Gold’s current pullback is best read as an intersection of durable structural demand (central bank reserve accumulation, EM/Chinese private savings) and a crowded short-term macro hedge that is highly sensitive to real rates and USD moves. Mechanically, central-bank/sovereign buying reduces available allocable metal and lifts basis/premia in physical markets, creating asymmetric upside if a liquidity event (geopolitical shock or Fed pivot) compresses real yields; conversely, a 75–150bp upward swing in real yields would plausibly remove double-digit percent of spot bullion value within months by rerating opportunity cost. Near-term price action will be dominated by positioning dynamics and option-flow convexity: rapid stops in leveraged miners and ETF redemptions can exacerbate moves of 5–10% intra-week, while a sustained narrative shift (Fed delaying cuts or quick Mideast de‑escalation) flips the story on a 1–3 month horizon.
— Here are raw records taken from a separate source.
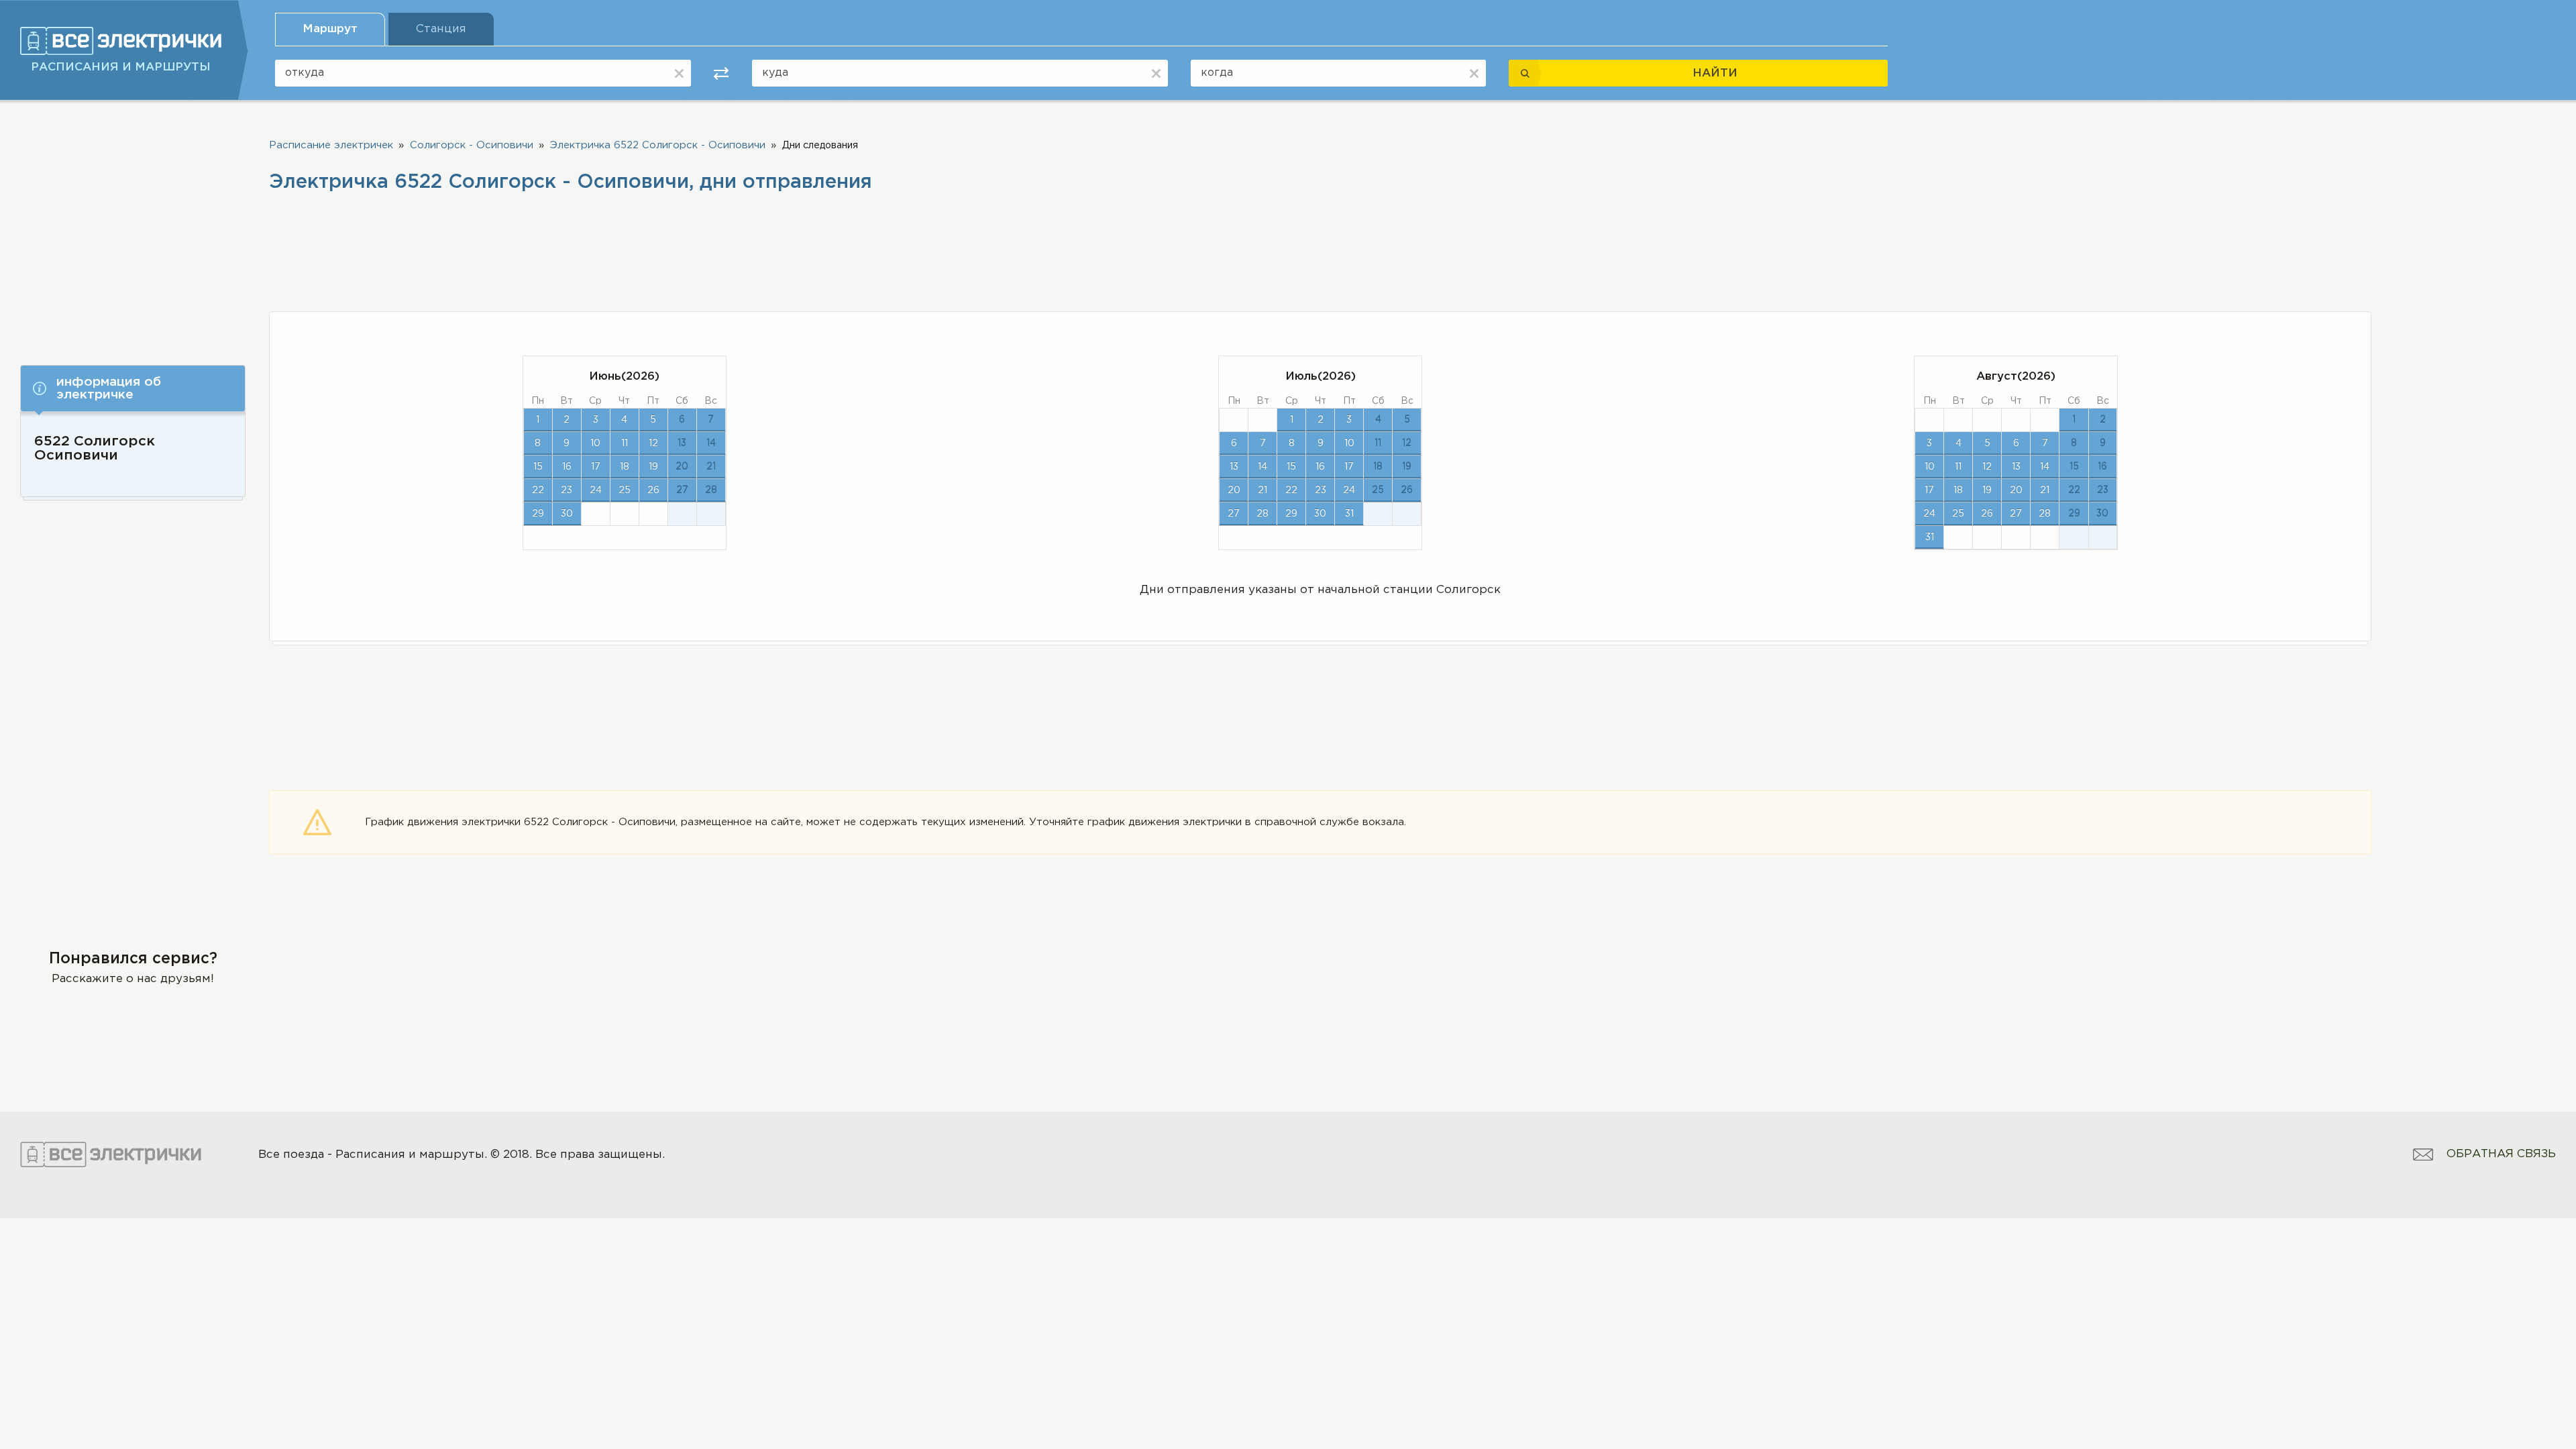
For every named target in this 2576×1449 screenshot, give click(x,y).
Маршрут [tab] (330, 29)
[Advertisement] (133, 226)
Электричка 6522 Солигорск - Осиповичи (657, 145)
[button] (133, 388)
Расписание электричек (331, 145)
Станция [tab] (441, 29)
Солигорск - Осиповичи (471, 145)
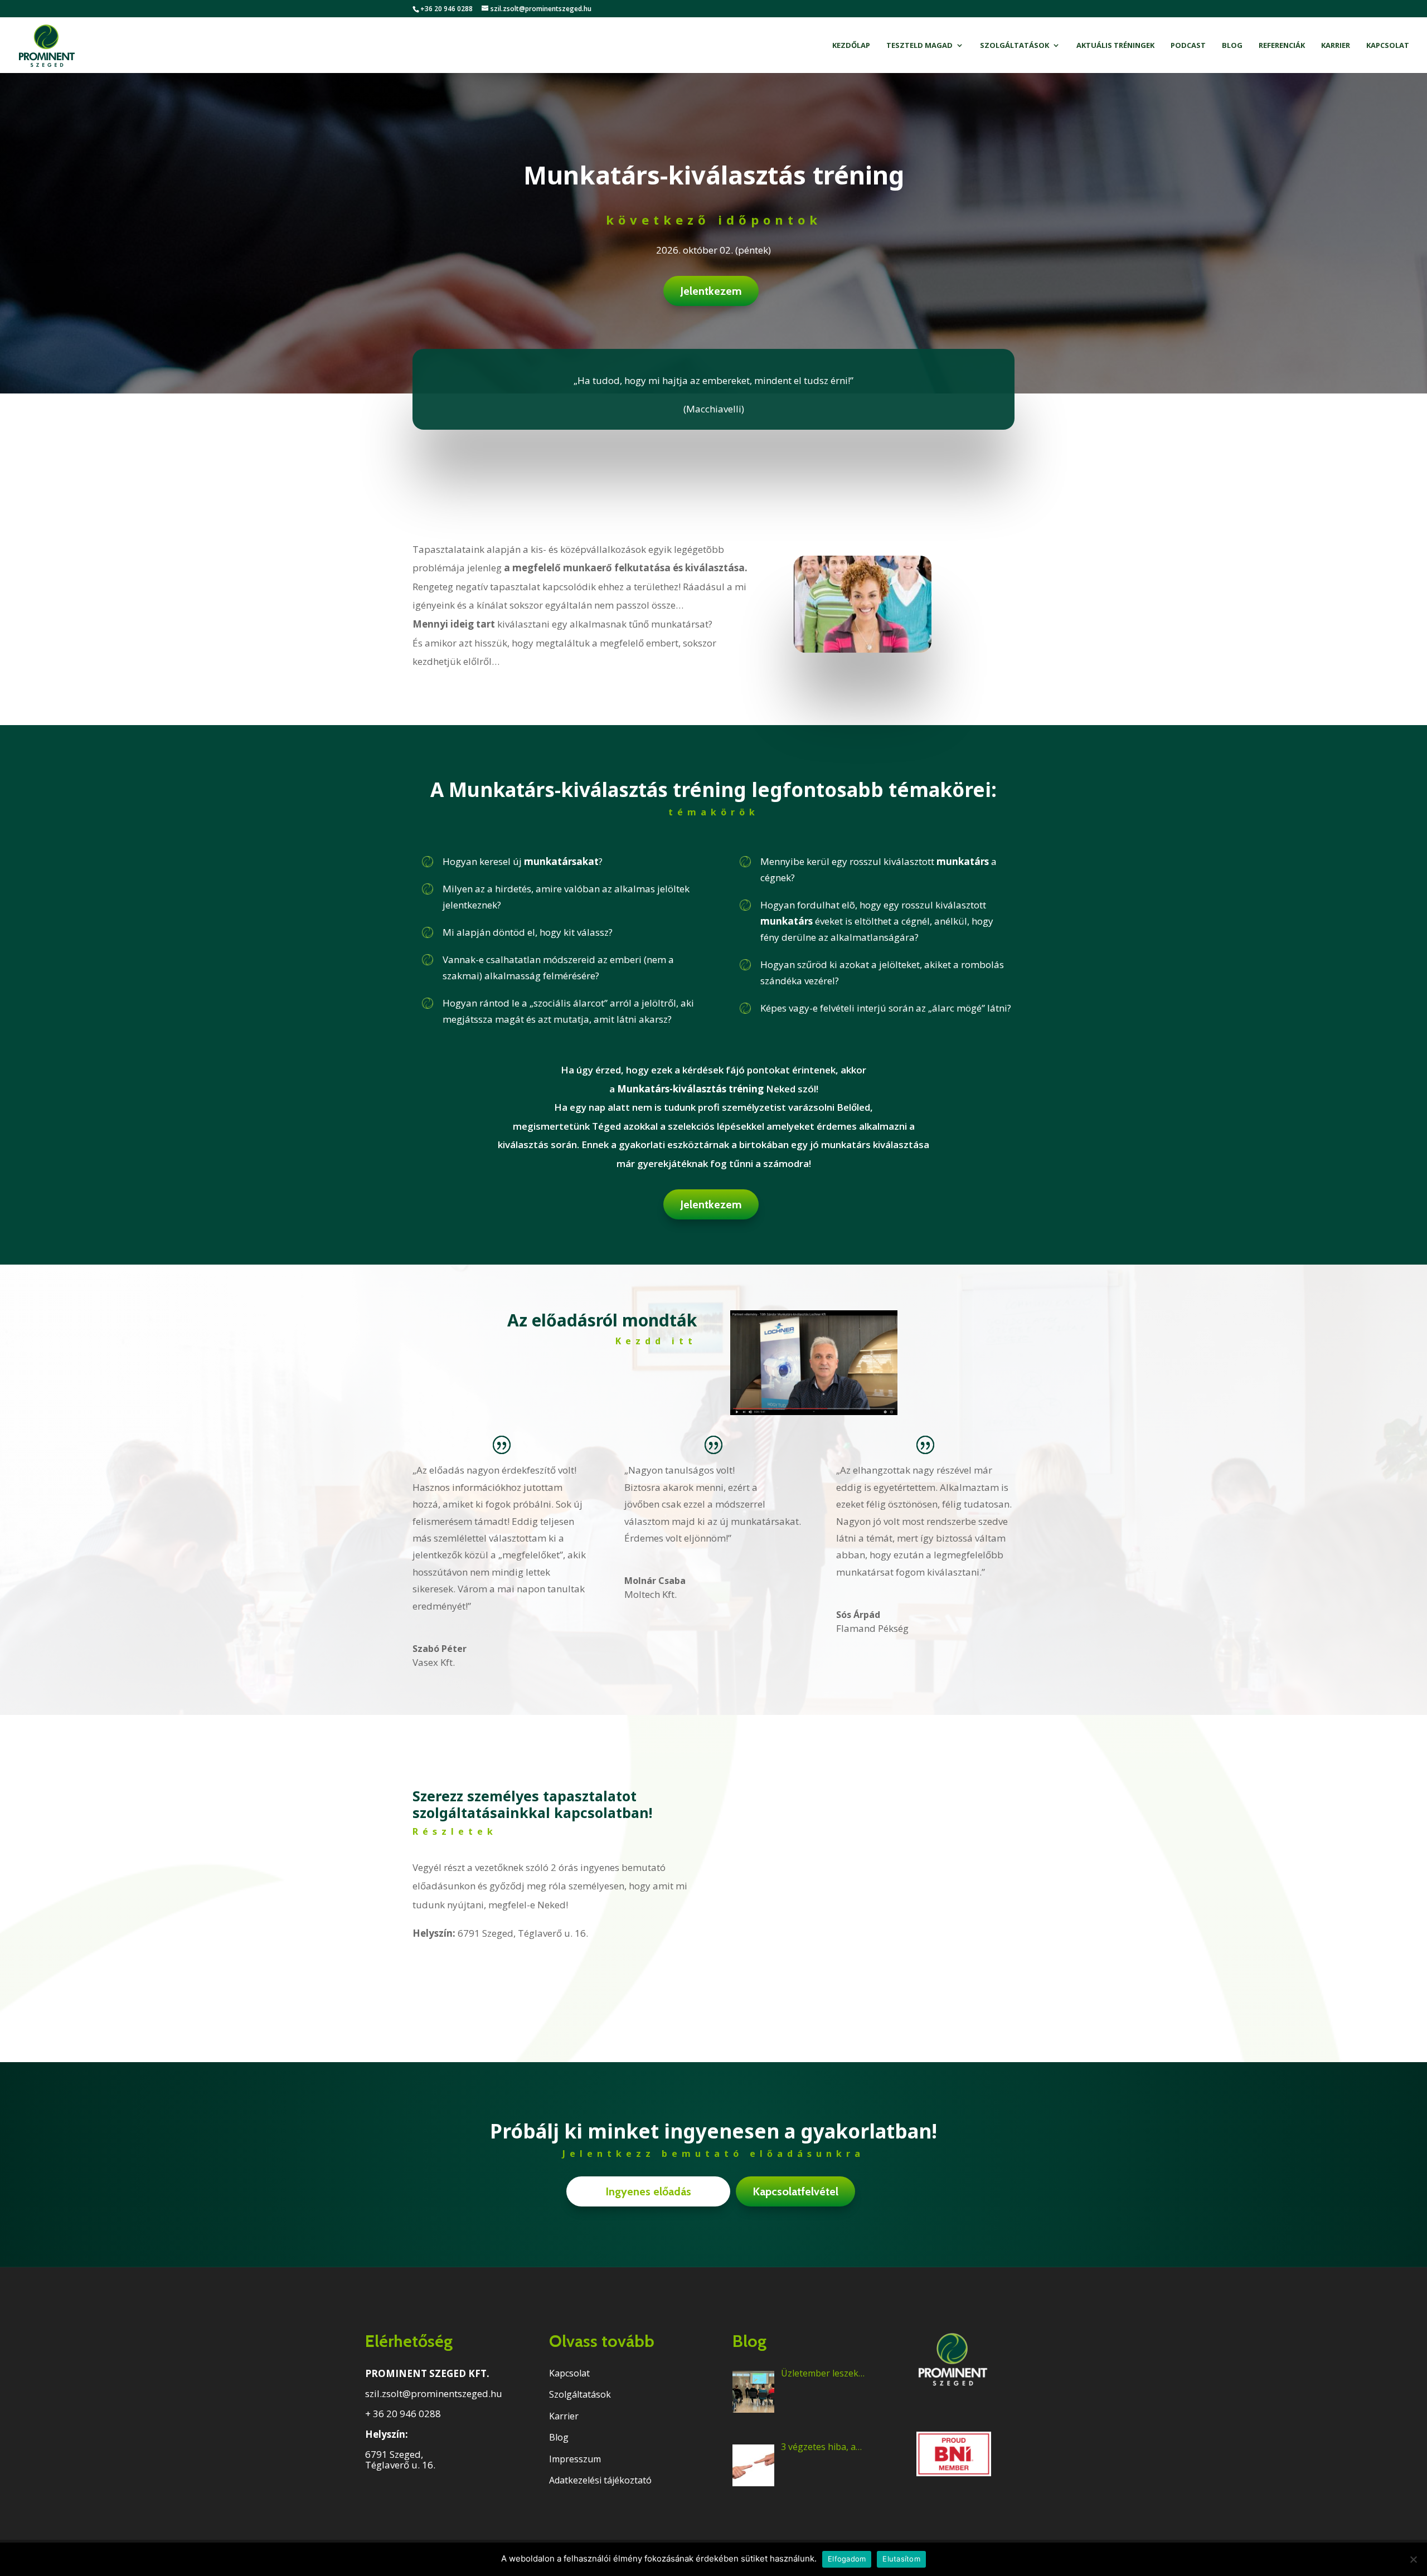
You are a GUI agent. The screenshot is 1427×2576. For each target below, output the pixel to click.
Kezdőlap (851, 45)
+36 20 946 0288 (446, 8)
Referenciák (1282, 45)
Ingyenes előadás (648, 2191)
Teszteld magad (919, 45)
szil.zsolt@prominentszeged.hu (433, 2393)
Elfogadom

Over 12–36 months the more reliable drivers are reserve diversification (central banks) and Chinese balance-sheet reallocation; these are slow-moving and favor physical/long-dated exposure versus short-term directional bets. Second-order winners include unhedged mid-tier producers and royalty/streaming vehicles (higher operating leverage and optionality for M&A) plus OTC physical vault operators who capture widening Asia-EU basis; losers include highly-hedged major producers with significant forward sales and any dollar-funded commodity funds that must deleverage into rallies. Positioning-aware strategies that buy convexity (long-dated call spreads, miners with put protection) capture the asymmetric payout while limiting blow-ups from crowded short-term zooms in yields or FX.